Dates of Program: July 1997 to August 2009
Field of Work: Increasing access to health care in rural, underserved areas of eight Southern states.
Problem Synopsis: Rural Americans experience significant health disparities compared with people living in metropolitan areas. As noted in the Institute of Medicine's 2005 report on rural health (Quality Through Collaboration: The Future of Rural Health), rural populations tend to be older and have poorer health behaviors, including higher rates of smoking and obesity. They also tend to have less education, income, employment and health insurance coverage than urban residents. Isolated and with limited educational and economic opportunities, many rural communities have difficulty attracting and retaining health care professionals.
Synopsis of the Work: The Southern Rural Access Program worked in eight states (Alabama, Arkansas, Georgia, Louisiana, Mississippi, South Carolina, East Texas and West Virginia). The program developed a cadre of students in the health professions committed to practicing in rural areas; recruited primary care providers to rural communities and retained them; supported collaborative networks of rural health providers; and developed revolving loan funds to help rural health providers finance improvements in their practices.

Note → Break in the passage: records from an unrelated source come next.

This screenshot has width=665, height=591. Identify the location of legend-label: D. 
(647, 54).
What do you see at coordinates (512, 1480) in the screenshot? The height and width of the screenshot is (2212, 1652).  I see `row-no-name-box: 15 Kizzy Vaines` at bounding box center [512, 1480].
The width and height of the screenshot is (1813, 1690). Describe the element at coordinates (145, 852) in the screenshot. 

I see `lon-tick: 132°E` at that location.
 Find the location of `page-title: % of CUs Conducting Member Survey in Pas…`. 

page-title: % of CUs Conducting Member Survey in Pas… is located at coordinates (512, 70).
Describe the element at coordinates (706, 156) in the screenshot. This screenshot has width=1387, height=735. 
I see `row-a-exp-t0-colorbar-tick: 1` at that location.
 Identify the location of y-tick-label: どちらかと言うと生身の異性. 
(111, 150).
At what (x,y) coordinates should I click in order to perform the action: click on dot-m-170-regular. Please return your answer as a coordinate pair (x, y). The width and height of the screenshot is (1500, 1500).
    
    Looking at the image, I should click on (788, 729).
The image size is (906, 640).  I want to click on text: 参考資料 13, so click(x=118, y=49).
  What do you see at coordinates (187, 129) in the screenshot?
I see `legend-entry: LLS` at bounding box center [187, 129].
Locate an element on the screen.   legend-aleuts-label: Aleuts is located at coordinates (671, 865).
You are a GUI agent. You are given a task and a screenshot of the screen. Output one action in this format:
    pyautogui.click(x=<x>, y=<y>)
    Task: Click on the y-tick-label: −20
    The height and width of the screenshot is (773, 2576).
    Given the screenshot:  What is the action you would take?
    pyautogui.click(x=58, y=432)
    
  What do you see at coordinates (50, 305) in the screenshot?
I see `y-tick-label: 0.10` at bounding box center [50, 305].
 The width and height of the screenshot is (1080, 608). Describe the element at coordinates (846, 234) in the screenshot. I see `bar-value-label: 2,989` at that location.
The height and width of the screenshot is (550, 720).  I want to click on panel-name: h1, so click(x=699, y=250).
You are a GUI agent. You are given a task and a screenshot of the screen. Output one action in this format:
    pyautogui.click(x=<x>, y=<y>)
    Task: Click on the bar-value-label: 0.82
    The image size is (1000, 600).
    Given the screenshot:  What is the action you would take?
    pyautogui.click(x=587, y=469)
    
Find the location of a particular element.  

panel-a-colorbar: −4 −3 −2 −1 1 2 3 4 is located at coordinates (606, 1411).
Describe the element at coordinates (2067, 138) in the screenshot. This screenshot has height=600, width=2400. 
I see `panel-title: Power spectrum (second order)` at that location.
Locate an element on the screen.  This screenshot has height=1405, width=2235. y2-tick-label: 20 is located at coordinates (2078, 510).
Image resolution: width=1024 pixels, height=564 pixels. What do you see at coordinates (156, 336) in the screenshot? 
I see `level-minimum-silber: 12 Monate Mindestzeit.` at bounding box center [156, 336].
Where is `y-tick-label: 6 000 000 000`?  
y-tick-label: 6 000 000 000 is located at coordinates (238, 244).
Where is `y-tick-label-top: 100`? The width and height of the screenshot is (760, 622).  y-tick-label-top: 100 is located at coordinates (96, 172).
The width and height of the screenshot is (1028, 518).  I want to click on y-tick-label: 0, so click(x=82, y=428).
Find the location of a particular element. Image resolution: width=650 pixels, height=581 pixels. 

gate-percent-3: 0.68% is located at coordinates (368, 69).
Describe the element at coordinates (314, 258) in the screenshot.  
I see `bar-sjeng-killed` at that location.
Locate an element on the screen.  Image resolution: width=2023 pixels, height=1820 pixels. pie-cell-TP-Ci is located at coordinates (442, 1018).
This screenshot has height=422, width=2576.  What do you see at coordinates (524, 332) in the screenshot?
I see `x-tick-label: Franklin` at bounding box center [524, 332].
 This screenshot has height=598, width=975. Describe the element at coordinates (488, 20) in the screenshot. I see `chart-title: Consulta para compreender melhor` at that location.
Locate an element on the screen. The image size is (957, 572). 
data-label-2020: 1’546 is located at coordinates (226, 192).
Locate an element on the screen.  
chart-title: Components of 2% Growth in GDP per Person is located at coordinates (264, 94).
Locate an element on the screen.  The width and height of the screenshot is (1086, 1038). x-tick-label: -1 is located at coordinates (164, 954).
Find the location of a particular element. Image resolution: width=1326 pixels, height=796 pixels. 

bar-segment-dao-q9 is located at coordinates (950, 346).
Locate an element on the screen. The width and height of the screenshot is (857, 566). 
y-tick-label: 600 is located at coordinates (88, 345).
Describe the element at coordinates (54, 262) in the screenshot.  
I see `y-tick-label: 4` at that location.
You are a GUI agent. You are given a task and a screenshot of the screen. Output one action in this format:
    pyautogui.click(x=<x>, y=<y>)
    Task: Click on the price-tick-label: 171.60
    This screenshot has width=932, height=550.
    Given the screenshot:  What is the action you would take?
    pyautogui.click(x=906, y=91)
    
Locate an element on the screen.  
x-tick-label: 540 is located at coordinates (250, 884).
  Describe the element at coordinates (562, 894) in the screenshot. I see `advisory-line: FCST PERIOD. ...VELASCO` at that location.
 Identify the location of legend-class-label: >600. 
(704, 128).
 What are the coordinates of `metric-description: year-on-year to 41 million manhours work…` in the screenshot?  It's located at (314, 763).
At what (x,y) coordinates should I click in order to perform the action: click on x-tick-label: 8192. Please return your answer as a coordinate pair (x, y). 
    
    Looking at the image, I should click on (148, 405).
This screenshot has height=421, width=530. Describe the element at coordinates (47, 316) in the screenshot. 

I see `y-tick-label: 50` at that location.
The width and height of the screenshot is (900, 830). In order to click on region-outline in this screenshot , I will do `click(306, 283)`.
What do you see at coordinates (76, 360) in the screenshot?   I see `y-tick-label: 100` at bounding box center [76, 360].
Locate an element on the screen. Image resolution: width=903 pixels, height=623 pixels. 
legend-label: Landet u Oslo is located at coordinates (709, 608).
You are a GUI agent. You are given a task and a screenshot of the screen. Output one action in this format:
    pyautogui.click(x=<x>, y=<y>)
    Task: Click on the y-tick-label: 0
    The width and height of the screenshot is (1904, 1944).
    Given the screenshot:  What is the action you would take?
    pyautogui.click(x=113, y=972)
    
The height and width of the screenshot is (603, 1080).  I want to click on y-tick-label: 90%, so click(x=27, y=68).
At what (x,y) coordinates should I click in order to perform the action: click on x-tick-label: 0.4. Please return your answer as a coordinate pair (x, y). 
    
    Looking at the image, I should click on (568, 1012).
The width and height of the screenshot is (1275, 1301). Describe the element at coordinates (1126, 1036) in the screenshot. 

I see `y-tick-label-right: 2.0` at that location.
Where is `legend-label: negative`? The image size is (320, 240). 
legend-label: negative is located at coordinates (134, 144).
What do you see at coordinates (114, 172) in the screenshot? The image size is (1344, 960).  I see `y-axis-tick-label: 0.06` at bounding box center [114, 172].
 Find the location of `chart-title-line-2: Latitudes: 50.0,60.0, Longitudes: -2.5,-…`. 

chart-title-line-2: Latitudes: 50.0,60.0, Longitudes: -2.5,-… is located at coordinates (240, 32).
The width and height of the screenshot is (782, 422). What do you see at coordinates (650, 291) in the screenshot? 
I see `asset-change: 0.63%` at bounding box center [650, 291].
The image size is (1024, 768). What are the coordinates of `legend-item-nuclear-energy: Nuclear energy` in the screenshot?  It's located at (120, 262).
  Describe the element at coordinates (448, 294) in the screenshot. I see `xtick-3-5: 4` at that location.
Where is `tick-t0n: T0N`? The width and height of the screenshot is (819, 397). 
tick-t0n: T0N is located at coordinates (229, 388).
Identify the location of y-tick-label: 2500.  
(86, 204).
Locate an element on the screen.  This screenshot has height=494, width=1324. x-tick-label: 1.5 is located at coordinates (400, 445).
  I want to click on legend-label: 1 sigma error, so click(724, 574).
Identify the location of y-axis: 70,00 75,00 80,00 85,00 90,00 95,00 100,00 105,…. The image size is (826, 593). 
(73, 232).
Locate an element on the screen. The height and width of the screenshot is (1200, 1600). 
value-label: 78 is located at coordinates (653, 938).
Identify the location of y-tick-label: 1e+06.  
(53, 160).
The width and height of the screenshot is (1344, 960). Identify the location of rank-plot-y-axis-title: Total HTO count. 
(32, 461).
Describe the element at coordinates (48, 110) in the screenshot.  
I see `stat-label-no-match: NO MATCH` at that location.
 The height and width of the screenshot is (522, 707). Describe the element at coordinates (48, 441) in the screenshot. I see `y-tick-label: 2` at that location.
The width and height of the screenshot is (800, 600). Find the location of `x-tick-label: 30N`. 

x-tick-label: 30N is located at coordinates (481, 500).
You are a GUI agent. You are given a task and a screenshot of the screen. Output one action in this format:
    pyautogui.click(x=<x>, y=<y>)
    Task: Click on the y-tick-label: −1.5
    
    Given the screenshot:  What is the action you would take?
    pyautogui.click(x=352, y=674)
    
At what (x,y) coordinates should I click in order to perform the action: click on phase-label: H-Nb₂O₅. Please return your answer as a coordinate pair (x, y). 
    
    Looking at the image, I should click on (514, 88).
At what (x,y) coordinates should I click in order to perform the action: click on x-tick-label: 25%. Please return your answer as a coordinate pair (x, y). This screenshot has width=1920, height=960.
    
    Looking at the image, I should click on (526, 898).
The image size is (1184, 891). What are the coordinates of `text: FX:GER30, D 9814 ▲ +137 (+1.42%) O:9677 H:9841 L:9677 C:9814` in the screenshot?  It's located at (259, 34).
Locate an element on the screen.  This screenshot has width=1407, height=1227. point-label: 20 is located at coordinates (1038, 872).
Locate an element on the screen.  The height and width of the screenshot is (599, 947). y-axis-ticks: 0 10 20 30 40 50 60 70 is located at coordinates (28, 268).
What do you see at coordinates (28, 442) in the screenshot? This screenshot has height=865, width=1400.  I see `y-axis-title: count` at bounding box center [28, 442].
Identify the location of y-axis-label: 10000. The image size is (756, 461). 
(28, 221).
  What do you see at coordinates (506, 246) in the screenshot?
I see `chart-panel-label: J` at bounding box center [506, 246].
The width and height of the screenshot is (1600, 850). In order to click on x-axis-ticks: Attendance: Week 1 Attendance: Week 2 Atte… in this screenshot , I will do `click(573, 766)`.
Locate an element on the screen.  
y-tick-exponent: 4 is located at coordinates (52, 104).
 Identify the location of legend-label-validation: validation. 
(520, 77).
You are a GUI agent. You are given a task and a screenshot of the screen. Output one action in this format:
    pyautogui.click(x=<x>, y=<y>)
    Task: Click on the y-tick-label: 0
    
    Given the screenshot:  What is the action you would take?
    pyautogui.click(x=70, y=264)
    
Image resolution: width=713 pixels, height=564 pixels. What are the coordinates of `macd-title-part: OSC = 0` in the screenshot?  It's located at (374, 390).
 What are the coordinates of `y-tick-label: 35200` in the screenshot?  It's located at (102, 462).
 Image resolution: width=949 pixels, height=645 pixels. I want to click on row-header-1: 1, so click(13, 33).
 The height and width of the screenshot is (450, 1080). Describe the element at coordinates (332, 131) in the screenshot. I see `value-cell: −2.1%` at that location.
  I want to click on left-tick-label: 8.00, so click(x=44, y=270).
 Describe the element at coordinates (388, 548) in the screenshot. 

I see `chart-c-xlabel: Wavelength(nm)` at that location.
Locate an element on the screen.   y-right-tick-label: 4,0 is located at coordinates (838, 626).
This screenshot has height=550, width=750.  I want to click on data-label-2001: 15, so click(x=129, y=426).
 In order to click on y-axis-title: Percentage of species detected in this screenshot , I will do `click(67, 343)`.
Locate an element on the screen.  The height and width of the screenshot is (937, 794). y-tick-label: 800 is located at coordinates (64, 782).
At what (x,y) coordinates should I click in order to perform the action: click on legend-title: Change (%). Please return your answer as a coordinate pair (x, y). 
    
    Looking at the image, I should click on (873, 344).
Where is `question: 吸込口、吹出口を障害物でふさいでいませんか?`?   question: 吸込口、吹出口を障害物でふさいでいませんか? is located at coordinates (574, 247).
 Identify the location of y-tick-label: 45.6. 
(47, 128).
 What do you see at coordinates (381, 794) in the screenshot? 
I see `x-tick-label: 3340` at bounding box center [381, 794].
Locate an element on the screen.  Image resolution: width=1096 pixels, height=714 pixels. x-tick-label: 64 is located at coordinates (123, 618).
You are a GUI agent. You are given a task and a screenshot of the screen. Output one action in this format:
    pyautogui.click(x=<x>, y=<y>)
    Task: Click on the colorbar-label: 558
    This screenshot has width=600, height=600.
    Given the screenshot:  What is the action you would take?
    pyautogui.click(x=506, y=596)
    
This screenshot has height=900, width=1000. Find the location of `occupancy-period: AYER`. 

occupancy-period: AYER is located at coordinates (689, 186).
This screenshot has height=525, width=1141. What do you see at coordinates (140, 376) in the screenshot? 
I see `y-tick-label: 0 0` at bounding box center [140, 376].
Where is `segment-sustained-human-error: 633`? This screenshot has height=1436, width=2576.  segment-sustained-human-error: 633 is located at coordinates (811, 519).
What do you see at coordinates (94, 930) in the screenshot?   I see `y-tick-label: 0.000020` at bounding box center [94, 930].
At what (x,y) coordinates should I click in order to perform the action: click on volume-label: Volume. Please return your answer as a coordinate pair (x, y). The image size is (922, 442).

The program's recruitment and retention efforts had a positive effect on the growth of the primary care physician supply in 124 targeted high-poverty rural counties in the eight states, according to a program evaluation.
The program helped strengthen the region's health infrastructure by supporting the development of rural health networks. Twenty-three networks received funding or technical assistance through the state grantee organizations or national program office.
Seven revolving loan funds supported by the program helped finance millions of dollars in improvements for rural health providers, including the construction of new facilities, office renovations and equipment purchases.
The program established collaborative relationships among and within the participating states that continued to benefit the region after the program ended.